Photo by David Graham.

Overview shot of the gallery.

It’s not uncommon to hear the Wagner Free Institute of Science referred to as a “hidden gem of Philadelphia.” But what makes this nearly two-century-old museum so special is more than its discreet location, tucked amidst the rowhomes of North Central Philadelphia.

The Wagner was founded in 1855 to provide science education to the public through free admission and free lectures on a wide spectrum of scientific topics, and remarkably, it has continued to do so for over 160 years.

According to the Wagner’s Executive Director Susan Glassman, these institutions “almost always required election to become a member” and said memberships were costly. The Wagner was uniquely positioned at the intersection between scientific inquiry and expanding adult education, offering what would normally be exclusive higher educational scientific content in the format of free evening adult courses. Though these educational programs have kept up with the times, little else has changed at The Wagner besides the century.

courtesy of the Wagner Free Institute of Science.

Walking into the gallery is like being transported in time—to an era where evolution was a new and controversial theory and when the unfathomable biodiversity of the world remained a mystery to most. “It’s like stepping into a different atmosphere,” says Librarian Lynn Dorwaldt, describing a first-time encounter with the Wagner’s gallery. From the gargantuan, multi-story windows that flood the gallery with light, to the antique wooden floors and cases that house more than 100,000 specimens, the gallery is a snapshot of Victorian-era science: not just in appearance, but in organization and curation.

The Wagner’s many specimens (including fossils, minerals, taxidermy, skeletons, and more) are arranged systematically, meant to showcase not only the diversity of life on Earth but methods of taxonomic categorization still used by scientists today. They are arranged from oldest—about 2.5 billion years old—to most recent. The historical context of the collection remains intact, and displays the thought process of scientists at this time, notes Dorwaldt: “an attempt to categorize and put in order everything on Earth.”

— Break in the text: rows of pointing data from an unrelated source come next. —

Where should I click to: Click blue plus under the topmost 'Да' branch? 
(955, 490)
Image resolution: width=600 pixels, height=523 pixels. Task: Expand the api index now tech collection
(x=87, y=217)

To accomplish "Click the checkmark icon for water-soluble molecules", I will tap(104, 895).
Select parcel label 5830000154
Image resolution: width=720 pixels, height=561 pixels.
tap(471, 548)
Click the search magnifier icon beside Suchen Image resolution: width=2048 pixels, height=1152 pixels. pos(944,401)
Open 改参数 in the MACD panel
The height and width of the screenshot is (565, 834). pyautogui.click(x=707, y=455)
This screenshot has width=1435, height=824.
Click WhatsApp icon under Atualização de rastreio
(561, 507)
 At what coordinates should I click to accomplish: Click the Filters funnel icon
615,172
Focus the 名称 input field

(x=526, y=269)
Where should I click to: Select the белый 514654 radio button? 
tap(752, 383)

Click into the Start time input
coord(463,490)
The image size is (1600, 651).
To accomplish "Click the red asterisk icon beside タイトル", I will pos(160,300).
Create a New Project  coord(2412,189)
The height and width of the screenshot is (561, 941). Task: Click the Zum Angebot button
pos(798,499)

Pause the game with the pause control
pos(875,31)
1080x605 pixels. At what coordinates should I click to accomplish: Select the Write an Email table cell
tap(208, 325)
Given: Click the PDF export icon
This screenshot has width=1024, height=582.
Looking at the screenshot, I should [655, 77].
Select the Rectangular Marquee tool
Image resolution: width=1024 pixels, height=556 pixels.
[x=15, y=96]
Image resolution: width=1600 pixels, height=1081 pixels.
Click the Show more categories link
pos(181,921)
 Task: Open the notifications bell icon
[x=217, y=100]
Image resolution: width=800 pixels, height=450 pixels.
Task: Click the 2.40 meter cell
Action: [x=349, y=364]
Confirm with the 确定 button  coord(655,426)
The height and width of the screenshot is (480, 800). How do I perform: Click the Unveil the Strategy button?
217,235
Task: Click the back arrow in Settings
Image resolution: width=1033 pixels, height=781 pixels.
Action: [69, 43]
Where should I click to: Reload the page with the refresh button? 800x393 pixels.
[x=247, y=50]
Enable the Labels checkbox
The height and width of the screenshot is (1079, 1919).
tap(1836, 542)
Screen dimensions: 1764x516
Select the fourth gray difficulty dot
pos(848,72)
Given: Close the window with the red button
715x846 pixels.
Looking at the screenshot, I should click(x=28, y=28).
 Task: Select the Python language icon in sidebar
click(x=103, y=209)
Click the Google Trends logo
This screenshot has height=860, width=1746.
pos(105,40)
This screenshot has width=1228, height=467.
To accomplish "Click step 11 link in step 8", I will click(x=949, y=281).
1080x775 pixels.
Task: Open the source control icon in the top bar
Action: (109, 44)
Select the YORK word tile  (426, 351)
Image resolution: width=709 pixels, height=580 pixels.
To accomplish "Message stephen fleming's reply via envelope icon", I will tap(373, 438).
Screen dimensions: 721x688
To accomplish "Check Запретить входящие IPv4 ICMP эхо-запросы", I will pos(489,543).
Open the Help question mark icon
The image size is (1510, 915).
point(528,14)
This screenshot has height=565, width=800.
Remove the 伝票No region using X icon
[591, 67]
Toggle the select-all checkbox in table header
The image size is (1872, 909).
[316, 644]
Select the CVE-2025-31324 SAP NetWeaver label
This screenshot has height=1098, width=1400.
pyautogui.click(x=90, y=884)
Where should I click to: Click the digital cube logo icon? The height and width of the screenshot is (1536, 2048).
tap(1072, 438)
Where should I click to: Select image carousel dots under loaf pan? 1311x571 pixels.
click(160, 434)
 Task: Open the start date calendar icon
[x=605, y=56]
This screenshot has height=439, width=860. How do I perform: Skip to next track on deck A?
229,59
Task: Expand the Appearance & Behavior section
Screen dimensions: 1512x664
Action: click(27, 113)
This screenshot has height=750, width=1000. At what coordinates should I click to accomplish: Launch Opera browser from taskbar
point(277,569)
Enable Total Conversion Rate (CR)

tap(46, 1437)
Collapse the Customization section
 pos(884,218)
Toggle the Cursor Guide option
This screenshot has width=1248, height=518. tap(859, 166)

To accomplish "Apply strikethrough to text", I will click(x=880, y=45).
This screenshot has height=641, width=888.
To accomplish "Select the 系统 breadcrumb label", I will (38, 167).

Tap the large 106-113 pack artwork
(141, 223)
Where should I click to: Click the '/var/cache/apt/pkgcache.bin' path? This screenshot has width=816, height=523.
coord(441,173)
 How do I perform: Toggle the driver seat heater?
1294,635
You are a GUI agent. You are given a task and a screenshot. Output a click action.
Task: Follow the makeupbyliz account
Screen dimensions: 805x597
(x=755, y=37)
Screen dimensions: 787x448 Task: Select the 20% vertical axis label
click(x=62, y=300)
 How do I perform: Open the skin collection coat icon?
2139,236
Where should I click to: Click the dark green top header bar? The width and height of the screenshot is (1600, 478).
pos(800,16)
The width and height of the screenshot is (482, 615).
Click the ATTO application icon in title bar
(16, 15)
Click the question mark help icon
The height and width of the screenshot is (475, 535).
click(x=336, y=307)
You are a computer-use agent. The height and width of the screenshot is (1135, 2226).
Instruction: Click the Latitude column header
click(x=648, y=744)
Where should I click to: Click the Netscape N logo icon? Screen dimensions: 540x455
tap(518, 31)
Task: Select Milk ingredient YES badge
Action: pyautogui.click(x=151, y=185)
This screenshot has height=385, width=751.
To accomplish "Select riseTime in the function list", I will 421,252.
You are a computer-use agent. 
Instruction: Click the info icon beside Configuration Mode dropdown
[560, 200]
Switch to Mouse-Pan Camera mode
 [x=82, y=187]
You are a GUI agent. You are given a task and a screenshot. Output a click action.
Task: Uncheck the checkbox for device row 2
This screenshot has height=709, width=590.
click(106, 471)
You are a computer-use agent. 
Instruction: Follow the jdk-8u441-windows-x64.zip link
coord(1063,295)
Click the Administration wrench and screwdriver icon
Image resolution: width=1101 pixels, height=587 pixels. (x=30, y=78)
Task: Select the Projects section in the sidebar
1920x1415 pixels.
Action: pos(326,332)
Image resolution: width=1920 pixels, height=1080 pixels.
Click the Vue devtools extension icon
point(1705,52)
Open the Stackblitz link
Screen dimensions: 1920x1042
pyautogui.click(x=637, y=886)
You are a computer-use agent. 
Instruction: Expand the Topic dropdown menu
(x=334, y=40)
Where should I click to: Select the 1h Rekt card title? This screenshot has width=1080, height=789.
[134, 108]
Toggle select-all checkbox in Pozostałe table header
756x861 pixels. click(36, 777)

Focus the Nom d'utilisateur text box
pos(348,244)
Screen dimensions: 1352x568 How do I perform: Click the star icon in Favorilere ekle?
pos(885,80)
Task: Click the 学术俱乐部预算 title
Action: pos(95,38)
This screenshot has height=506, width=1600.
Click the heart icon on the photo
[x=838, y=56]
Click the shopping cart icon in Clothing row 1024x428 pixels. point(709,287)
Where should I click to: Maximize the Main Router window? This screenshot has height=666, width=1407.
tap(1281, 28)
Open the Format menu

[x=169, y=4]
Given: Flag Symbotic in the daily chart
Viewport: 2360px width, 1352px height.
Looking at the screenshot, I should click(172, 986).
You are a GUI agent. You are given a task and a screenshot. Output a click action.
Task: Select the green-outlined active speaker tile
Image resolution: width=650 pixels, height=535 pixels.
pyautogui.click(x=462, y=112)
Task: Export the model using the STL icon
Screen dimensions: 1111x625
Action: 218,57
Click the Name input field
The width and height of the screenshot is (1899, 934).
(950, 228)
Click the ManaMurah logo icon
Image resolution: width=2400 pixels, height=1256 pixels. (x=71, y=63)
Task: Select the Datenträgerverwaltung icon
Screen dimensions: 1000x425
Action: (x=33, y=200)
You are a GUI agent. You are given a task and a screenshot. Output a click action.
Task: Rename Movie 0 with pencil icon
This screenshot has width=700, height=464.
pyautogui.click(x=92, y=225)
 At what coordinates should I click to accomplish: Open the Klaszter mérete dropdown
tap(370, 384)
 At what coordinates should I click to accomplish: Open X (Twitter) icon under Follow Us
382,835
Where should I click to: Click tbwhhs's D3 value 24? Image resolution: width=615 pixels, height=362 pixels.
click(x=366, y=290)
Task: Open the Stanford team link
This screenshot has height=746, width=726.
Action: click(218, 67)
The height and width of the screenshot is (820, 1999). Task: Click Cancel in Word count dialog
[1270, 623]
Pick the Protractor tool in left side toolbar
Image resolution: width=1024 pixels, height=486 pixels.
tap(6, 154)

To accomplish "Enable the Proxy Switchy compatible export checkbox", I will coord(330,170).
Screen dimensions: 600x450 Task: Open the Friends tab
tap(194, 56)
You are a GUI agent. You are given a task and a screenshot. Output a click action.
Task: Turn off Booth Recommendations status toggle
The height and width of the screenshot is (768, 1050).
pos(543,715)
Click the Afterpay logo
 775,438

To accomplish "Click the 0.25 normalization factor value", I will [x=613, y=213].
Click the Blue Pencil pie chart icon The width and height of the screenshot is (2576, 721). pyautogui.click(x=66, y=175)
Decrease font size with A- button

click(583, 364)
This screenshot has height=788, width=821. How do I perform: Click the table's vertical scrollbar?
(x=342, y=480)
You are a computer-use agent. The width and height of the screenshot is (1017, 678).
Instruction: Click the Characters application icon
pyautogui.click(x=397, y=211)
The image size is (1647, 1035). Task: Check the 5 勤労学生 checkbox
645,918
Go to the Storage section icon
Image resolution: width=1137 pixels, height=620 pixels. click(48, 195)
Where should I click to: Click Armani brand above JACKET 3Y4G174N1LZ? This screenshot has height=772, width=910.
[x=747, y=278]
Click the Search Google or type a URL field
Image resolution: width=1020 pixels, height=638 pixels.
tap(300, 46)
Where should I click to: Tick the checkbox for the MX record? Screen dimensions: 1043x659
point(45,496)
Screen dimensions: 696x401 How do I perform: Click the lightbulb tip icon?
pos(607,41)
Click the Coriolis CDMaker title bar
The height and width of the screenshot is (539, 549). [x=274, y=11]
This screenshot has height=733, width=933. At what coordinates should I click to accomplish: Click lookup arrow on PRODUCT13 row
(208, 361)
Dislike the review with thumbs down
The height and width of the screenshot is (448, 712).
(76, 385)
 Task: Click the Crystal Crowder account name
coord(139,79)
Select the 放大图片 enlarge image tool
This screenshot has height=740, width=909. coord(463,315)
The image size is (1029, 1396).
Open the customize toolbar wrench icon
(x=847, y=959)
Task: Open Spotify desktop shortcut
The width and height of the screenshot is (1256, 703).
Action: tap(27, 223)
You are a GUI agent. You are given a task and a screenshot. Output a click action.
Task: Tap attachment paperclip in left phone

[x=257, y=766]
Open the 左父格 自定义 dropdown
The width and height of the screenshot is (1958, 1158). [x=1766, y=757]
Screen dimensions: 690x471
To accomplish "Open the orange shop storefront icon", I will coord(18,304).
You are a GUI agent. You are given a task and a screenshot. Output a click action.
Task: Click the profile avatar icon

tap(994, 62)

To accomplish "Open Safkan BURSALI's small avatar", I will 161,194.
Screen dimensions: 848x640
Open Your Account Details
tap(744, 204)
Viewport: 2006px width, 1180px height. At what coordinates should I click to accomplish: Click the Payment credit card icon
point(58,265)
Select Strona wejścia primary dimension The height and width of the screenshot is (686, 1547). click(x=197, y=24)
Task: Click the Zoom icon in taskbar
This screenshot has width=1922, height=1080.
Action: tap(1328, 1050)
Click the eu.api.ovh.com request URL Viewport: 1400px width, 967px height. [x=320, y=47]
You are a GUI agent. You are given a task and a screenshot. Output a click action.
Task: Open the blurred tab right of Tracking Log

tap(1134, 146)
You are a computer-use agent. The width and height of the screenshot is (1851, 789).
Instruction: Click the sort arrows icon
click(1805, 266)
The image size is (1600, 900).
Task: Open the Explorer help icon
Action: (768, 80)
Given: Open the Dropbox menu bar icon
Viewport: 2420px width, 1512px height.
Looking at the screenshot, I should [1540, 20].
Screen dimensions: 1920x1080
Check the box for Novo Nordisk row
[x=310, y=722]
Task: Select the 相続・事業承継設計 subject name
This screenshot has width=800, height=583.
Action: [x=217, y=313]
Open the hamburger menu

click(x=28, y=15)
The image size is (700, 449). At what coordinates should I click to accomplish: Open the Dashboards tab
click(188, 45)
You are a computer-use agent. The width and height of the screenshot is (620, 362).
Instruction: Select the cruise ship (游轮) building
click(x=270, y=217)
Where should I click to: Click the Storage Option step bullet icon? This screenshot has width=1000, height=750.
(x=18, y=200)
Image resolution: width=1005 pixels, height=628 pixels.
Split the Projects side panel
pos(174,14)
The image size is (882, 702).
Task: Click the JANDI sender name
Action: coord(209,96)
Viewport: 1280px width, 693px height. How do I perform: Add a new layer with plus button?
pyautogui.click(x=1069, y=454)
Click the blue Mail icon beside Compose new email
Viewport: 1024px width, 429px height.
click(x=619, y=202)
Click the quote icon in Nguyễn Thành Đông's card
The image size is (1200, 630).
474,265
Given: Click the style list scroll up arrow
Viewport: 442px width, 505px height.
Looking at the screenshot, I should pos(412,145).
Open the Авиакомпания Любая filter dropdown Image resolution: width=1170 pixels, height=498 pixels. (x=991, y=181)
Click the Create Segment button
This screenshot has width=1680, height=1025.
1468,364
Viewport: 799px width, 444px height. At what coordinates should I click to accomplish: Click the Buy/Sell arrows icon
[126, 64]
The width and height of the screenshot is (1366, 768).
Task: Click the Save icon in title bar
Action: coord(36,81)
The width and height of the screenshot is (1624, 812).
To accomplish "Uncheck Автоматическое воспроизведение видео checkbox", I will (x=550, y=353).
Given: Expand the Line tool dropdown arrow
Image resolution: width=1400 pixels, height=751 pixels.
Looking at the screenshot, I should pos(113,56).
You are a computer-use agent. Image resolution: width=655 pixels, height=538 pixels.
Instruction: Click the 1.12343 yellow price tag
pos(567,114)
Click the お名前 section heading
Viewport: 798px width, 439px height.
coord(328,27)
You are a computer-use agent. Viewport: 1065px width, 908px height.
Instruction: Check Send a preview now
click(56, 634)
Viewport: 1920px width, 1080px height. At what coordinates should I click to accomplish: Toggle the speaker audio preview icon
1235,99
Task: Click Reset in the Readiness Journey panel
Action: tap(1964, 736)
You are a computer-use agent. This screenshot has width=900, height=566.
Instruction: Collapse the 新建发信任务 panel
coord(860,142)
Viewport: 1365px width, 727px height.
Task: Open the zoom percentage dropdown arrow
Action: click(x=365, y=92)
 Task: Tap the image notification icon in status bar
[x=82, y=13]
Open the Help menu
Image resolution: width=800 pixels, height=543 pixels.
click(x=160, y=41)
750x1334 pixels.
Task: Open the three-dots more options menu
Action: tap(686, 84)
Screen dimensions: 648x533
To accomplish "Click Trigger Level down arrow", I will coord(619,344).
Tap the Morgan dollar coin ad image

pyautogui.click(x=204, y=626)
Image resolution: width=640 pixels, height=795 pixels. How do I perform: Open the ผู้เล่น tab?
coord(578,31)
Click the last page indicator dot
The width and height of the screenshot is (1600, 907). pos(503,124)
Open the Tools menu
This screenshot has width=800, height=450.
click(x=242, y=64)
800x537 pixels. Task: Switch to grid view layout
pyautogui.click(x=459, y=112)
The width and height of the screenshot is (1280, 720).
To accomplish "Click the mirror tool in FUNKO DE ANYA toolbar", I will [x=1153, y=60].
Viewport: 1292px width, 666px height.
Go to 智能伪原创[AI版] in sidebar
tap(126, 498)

Keeping such a diverse and antique group of specimens in good condition can present unique challenges. In typical natural history museums, specimens are stored in hermetically sealed and temperature-controlled cases. Their value for scientific research is dependent on such conditions, explains Don Azuma, the site manager at the Wagner. However, in this museum, the specimens have been subject to the changing seasons for over a century, and to add temperature control now would likely do more harm than good.

Site and collections manager Don Azuma cleaning large specimens. courtesy of the Wagner Free Institute of Science
courtesy of the Wagner Free Institute of Science.

Site and collections manager Don Azuma cleaning large specimens.

Site and collections manager Don Azuma cleaning large specimens. courtesy of the Wagner Free Institute of Science. (this time a fish eye, previously an alligator)
courtesy of the Wagner Free Institute of Science.

Site and collections manager Don Azuma cleaning large specimens.

For each type of specimen, there’s a different approach to preservation. For insects, cases are kept as airtight as possible to deter their living counterparts from dining on them; for taxidermy, these antique specimens are so saturated in harsh chemicals, like paradichlorobenzene, that pests steer clear. They still collect dust and require the occasional painstaking vacuum job. For wet specimens, most are suspended in alcohol, though some consist of mystery cocktails devised by donors of the past. The liquid has slowly evaporated over the years, so they get topped off every decade or so with 70% ethyl alcohol.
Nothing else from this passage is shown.